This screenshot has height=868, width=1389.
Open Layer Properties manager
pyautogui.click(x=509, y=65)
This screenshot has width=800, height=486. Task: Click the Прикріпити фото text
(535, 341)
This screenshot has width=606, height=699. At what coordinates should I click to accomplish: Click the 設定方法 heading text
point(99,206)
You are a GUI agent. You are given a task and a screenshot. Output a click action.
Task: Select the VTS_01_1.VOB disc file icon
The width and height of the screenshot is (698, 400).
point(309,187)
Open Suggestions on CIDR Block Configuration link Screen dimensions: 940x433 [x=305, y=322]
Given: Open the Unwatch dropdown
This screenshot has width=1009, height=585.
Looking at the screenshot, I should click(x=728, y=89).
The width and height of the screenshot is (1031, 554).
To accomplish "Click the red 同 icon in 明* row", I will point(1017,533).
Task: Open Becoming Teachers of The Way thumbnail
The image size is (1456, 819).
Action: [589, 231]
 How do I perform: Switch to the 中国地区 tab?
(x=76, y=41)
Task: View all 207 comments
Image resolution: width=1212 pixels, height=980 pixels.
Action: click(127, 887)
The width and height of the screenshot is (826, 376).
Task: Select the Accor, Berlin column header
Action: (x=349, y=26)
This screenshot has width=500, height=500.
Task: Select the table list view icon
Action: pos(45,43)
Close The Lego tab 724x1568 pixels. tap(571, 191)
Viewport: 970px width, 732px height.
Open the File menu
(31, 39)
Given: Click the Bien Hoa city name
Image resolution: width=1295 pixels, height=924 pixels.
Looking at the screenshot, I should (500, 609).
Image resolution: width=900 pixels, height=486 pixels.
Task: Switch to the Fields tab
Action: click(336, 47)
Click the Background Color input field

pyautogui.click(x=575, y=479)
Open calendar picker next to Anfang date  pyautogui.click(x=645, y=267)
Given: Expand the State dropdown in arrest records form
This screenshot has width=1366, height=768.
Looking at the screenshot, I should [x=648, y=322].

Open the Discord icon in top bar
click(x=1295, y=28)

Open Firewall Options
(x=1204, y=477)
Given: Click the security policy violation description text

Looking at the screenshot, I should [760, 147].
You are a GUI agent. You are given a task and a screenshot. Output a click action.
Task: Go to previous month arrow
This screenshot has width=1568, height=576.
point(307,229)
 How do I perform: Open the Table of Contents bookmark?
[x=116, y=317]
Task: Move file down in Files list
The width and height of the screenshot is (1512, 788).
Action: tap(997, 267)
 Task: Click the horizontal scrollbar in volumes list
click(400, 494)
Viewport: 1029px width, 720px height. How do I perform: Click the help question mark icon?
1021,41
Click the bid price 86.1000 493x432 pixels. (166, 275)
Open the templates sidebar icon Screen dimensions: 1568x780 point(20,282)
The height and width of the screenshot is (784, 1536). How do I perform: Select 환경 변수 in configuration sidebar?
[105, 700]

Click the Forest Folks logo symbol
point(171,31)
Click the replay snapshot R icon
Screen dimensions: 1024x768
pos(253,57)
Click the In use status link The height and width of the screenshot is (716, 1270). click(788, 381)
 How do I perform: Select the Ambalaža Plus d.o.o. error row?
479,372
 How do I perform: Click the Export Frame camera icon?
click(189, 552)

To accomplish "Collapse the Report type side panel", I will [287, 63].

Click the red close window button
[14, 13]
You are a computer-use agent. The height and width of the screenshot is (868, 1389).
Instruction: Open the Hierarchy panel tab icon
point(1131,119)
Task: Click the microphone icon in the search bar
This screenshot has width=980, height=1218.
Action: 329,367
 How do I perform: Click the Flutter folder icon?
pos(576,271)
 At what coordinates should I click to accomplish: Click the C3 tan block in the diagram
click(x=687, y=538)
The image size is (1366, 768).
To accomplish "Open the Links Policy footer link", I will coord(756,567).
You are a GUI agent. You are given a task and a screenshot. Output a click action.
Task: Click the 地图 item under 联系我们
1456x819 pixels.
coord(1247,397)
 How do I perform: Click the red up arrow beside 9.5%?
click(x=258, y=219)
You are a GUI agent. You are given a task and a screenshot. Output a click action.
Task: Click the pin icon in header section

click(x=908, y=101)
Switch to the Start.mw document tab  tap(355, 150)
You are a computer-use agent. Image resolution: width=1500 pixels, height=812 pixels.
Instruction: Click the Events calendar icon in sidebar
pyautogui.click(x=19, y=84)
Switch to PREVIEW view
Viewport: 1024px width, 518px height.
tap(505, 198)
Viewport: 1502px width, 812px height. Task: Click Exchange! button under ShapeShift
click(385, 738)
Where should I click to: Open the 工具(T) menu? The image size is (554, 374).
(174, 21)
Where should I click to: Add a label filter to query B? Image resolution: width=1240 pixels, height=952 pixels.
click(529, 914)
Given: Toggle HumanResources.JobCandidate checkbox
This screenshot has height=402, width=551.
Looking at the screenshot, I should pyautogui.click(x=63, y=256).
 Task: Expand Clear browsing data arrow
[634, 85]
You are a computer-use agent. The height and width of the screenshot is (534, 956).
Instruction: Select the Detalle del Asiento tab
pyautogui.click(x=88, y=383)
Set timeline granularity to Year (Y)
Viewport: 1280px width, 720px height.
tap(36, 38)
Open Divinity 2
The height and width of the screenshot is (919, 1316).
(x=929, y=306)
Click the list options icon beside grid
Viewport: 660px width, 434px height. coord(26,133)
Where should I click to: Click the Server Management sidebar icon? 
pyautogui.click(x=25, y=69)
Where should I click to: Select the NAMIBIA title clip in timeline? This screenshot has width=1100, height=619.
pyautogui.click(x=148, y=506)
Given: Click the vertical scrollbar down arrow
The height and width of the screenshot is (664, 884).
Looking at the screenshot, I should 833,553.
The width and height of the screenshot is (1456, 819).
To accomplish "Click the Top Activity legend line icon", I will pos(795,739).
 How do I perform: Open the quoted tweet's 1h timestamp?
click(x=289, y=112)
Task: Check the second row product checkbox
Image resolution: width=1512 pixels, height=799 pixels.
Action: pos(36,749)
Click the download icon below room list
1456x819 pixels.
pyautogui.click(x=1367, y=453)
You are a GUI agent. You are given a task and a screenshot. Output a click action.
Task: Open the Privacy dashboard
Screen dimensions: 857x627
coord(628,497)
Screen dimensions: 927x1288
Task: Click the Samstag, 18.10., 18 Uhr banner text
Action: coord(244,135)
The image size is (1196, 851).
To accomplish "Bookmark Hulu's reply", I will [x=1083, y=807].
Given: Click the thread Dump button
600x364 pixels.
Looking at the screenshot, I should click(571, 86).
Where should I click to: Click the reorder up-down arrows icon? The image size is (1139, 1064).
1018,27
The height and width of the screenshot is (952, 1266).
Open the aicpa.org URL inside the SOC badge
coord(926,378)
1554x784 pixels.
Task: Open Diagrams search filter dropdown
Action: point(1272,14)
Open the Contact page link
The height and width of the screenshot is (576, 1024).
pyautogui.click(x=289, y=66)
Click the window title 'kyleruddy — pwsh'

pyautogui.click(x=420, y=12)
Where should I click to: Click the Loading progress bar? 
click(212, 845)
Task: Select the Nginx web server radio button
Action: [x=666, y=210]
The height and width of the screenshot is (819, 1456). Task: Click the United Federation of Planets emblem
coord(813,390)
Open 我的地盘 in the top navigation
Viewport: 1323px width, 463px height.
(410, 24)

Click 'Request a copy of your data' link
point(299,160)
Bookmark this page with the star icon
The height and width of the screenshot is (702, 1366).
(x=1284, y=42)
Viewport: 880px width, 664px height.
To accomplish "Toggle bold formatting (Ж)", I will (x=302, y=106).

## Objective
Could you write out all of the material above again, substituting "dimensions (height, width)" for every "height and width" and leaving everything else unchanged?

## Written answer
This screenshot has height=868, width=1389.
Open Layer Properties manager
pyautogui.click(x=509, y=65)
This screenshot has width=800, height=486. Task: Click the Прикріпити фото text
(535, 341)
This screenshot has width=606, height=699. At what coordinates should I click to accomplish: Click the 設定方法 heading text
point(99,206)
You are a GUI agent. You are given a task and a screenshot. Output a click action.
Task: Select the VTS_01_1.VOB disc file icon
The width and height of the screenshot is (698, 400).
point(309,187)
Open Suggestions on CIDR Block Configuration link Screen dimensions: 940x433 [x=305, y=322]
Given: Open the Unwatch dropdown
This screenshot has width=1009, height=585.
Looking at the screenshot, I should click(x=728, y=89).
The width and height of the screenshot is (1031, 554).
To accomplish "Click the red 同 icon in 明* row", I will point(1017,533).
Task: Open Becoming Teachers of The Way thumbnail
The image size is (1456, 819).
Action: [589, 231]
 How do I perform: Switch to the 中国地区 tab?
(x=76, y=41)
Task: View all 207 comments
Image resolution: width=1212 pixels, height=980 pixels.
Action: click(127, 887)
The width and height of the screenshot is (826, 376).
Task: Select the Accor, Berlin column header
Action: (x=349, y=26)
This screenshot has width=500, height=500.
Task: Select the table list view icon
Action: pos(45,43)
Close The Lego tab 724x1568 pixels. tap(571, 191)
Viewport: 970px width, 732px height.
Open the File menu
(31, 39)
Given: Click the Bien Hoa city name
Image resolution: width=1295 pixels, height=924 pixels.
Looking at the screenshot, I should (500, 609).
Image resolution: width=900 pixels, height=486 pixels.
Task: Switch to the Fields tab
Action: click(336, 47)
Click the Background Color input field

pyautogui.click(x=575, y=479)
Open calendar picker next to Anfang date  pyautogui.click(x=645, y=267)
Given: Expand the State dropdown in arrest records form
This screenshot has width=1366, height=768.
Looking at the screenshot, I should [x=648, y=322].

Open the Discord icon in top bar
click(x=1295, y=28)

Open Firewall Options
(x=1204, y=477)
Given: Click the security policy violation description text

Looking at the screenshot, I should [760, 147].
You are a GUI agent. You are given a task and a screenshot. Output a click action.
Task: Go to previous month arrow
This screenshot has width=1568, height=576.
point(307,229)
 How do I perform: Open the Table of Contents bookmark?
[x=116, y=317]
Task: Move file down in Files list
The width and height of the screenshot is (1512, 788).
Action: tap(997, 267)
 Task: Click the horizontal scrollbar in volumes list
click(400, 494)
Viewport: 1029px width, 720px height. How do I perform: Click the help question mark icon?
1021,41
Click the bid price 86.1000 493x432 pixels. (166, 275)
Open the templates sidebar icon Screen dimensions: 1568x780 point(20,282)
The dimensions (height, width) of the screenshot is (784, 1536). How do I perform: Select 환경 변수 in configuration sidebar?
[105, 700]

Click the Forest Folks logo symbol
point(171,31)
Click the replay snapshot R icon
Screen dimensions: 1024x768
pos(253,57)
Click the In use status link The dimensions (height, width) of the screenshot is (716, 1270). click(788, 381)
 How do I perform: Select the Ambalaža Plus d.o.o. error row?
479,372
 How do I perform: Click the Export Frame camera icon?
click(189, 552)

To accomplish "Collapse the Report type side panel", I will [287, 63].

Click the red close window button
[14, 13]
You are a computer-use agent. The dimensions (height, width) of the screenshot is (868, 1389).
Instruction: Open the Hierarchy panel tab icon
point(1131,119)
Task: Click the microphone icon in the search bar
This screenshot has width=980, height=1218.
Action: 329,367
 How do I perform: Click the Flutter folder icon?
pos(576,271)
 At what coordinates should I click to accomplish: Click the C3 tan block in the diagram
click(x=687, y=538)
The image size is (1366, 768).
To accomplish "Open the Links Policy footer link", I will coord(756,567).
You are a GUI agent. You are given a task and a screenshot. Output a click action.
Task: Click the 地图 item under 联系我们
1456x819 pixels.
coord(1247,397)
 How do I perform: Click the red up arrow beside 9.5%?
click(x=258, y=219)
You are a GUI agent. You are given a task and a screenshot. Output a click action.
Task: Click the pin icon in header section

click(x=908, y=101)
Switch to the Start.mw document tab  tap(355, 150)
You are a computer-use agent. Image resolution: width=1500 pixels, height=812 pixels.
Instruction: Click the Events calendar icon in sidebar
pyautogui.click(x=19, y=84)
Switch to PREVIEW view
Viewport: 1024px width, 518px height.
tap(505, 198)
Viewport: 1502px width, 812px height. Task: Click Exchange! button under ShapeShift
click(385, 738)
Where should I click to: Open the 工具(T) menu? The image size is (554, 374).
(174, 21)
Where should I click to: Add a label filter to query B? Image resolution: width=1240 pixels, height=952 pixels.
click(529, 914)
Given: Toggle HumanResources.JobCandidate checkbox
This screenshot has height=402, width=551.
Looking at the screenshot, I should pyautogui.click(x=63, y=256).
 Task: Expand Clear browsing data arrow
[634, 85]
You are a computer-use agent. The dimensions (height, width) of the screenshot is (534, 956).
Instruction: Select the Detalle del Asiento tab
pyautogui.click(x=88, y=383)
Set timeline granularity to Year (Y)
Viewport: 1280px width, 720px height.
tap(36, 38)
Open Divinity 2
The dimensions (height, width) of the screenshot is (919, 1316).
(x=929, y=306)
Click the list options icon beside grid
Viewport: 660px width, 434px height. coord(26,133)
Where should I click to: Click the Server Management sidebar icon? 
pyautogui.click(x=25, y=69)
Where should I click to: Select the NAMIBIA title clip in timeline? This screenshot has width=1100, height=619.
pyautogui.click(x=148, y=506)
Given: Click the vertical scrollbar down arrow
The dimensions (height, width) of the screenshot is (664, 884).
Looking at the screenshot, I should 833,553.
The width and height of the screenshot is (1456, 819).
To accomplish "Click the Top Activity legend line icon", I will pos(795,739).
 How do I perform: Open the quoted tweet's 1h timestamp?
click(x=289, y=112)
Task: Check the second row product checkbox
Image resolution: width=1512 pixels, height=799 pixels.
Action: pos(36,749)
Click the download icon below room list
1456x819 pixels.
pyautogui.click(x=1367, y=453)
You are a GUI agent. You are given a task and a screenshot. Output a click action.
Task: Open the Privacy dashboard
Screen dimensions: 857x627
coord(628,497)
Screen dimensions: 927x1288
Task: Click the Samstag, 18.10., 18 Uhr banner text
Action: coord(244,135)
The image size is (1196, 851).
To accomplish "Bookmark Hulu's reply", I will [x=1083, y=807].
Given: Click the thread Dump button
600x364 pixels.
Looking at the screenshot, I should click(571, 86).
Where should I click to: Click the reorder up-down arrows icon? The image size is (1139, 1064).
1018,27
The dimensions (height, width) of the screenshot is (952, 1266).
Open the aicpa.org URL inside the SOC badge
coord(926,378)
1554x784 pixels.
Task: Open Diagrams search filter dropdown
Action: point(1272,14)
Open the Contact page link
The dimensions (height, width) of the screenshot is (576, 1024).
pyautogui.click(x=289, y=66)
Click the window title 'kyleruddy — pwsh'

pyautogui.click(x=420, y=12)
Where should I click to: Click the Loading progress bar? 
click(212, 845)
Task: Select the Nginx web server radio button
Action: [x=666, y=210]
The dimensions (height, width) of the screenshot is (819, 1456). Task: Click the United Federation of Planets emblem
coord(813,390)
Open 我的地盘 in the top navigation
Viewport: 1323px width, 463px height.
(410, 24)

Click 'Request a copy of your data' link
point(299,160)
Bookmark this page with the star icon
The dimensions (height, width) of the screenshot is (702, 1366).
(x=1284, y=42)
Viewport: 880px width, 664px height.
To accomplish "Toggle bold formatting (Ж)", I will (x=302, y=106).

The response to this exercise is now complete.